Friday, August 5, 2011

A Fatal Beauty
Aug 1 2011


Obscenity, beauty, art
are not fixed.
They exist
in the eye of the beholder.
“I know it when I see it”*
you huff, dismissively,
the arbiter of boundary, and taste.

But some engineer, somewhere
   a squat rumpled man
with an ink-stained pocked, stubby hands
armed with calipers, and adjusted light 
has reduced beauty
to numbers.
The clarity of skin.
The width of her lips.
The distance
between Mona Lisa eyes.
The science of beauty
deals in absolutes.

A beautiful woman goes through life
with her own peculiar burden.
That she will be judged
and dismissed
as just a pretty face.
That she will struggle with trust 
by women, who are envious,
and men, who want an ornament
to make their rivals lust.
And that beauty always ends;
and then, with what will she be left?

I think my destiny was set
at birth 
the way temperament
emerges from the womb
fully formed.  
So reborn a million times over
I would make the same mistakes.
But if character is fate
then beauty can be fatal.

Because this beautiful woman
we wish to be, or wish for,
feels as flawed, and insecure
as her plain invisible sister.
She will live fast, and hard
and die far too young,
in the arms of a lover, an expensive car,
with the needle, fully plunged.
At least, that way
beauty does not fade.
She will be forever young,
unburdened by age
and disappointment.

Beautiful people
are not like you or me.
We feel entitled
to nothing.
While all they seek from the world
is trust 
to be loved
for the beauty
too few ever notice.

*A famous quote from U.S.  jurist Potter Stewart, over the definition of the word  in a landmark obscenity trial.

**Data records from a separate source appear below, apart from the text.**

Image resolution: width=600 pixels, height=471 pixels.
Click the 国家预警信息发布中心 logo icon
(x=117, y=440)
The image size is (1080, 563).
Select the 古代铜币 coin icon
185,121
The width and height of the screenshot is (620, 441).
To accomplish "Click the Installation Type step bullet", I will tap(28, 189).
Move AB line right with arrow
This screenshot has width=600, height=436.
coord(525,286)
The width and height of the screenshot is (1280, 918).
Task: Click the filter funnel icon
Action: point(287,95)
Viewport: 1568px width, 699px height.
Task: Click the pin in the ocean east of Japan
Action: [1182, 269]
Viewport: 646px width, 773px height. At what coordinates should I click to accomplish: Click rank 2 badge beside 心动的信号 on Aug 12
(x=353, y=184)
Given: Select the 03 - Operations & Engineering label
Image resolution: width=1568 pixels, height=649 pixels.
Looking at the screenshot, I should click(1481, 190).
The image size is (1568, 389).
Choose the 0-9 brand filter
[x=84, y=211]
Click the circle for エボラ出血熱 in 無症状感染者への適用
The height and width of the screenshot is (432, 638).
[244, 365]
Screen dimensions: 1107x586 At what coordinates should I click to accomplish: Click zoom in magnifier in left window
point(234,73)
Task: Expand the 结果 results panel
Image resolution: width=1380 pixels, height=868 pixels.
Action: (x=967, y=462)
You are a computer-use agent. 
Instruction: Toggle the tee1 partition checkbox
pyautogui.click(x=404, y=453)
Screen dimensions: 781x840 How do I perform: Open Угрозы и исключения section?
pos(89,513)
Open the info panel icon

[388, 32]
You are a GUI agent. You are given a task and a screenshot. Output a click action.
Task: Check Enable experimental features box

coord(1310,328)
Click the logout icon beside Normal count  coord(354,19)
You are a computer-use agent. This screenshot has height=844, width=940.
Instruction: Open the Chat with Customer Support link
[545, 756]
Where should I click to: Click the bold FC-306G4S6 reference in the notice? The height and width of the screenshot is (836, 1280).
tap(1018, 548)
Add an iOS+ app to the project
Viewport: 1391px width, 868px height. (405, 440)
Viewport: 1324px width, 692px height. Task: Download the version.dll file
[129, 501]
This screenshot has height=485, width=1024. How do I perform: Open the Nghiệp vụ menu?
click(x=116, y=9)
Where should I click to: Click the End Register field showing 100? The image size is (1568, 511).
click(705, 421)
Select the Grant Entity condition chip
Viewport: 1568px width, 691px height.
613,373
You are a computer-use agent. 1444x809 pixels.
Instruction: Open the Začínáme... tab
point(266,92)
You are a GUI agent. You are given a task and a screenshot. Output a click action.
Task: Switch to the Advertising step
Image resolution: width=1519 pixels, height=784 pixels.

I managed to begin with the word “obscenity”:  a shameless attention-getter, if nothing else!

This poem came about as the confluence of several streams.  The most immediate current was a brief review of a recently released book entitled The Fatal Gift of Beauty.

Other than that, I’ve written recently about the Mona Lisa, as well as about the definition of art.

I heard some blowhards self-righteously pontificating on obscenity.

I’ve been reading about facial recognition software, as well as the quantification of beauty by symmetry and proportion.

Some time ago, I wrote a beautiful woman with these ideas about the burden of beauty; but never managed to include this in a poem.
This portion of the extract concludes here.